Last year’s aid package set terms for Greece to return to financial markets and sell about 30 billion euros of bonds in 2012. In order to do so, the EU is now saying that Greece will need more bailout money. The International Monetary Fund is threatening to withhold their payments until the EU explains how Greece will be funded.
Currently EU and European Central Bank officials haven’t decided on a course of action. Some are calling for new loans and debt reprofiling, others simply suggesting they extend the amount of time Greece has to begin selling bonds. Senior aides to European finance ministers will be meeting in Vienna Wednesday to discuss these issues. The EU and IMF will have to give Greece another 30 billion euros in loans to tide them over until next year.

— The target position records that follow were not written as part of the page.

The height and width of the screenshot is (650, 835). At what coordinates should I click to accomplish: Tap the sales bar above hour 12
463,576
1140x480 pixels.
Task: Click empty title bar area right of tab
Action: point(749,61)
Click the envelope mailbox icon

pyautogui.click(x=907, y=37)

According to Laurence D. Fink, chief executive officer of BlackRock Inc. (NYSE:BLK) and the world’s biggest money manager, Greece isn’t wholly to blame for Europe’s financial problems, and a restructuring of Greece should be accompanied by a restructuring of Ireland and Portugal as well if the EU is to bounce back.
Greece is playing their own part by increasing budget cuts in order to shrink the deficit, as well as selling state assets, mostly real estate holdings, to pay down the debt, which is set to reach nearly 160% of GDP this year, the highest in the history of the euro.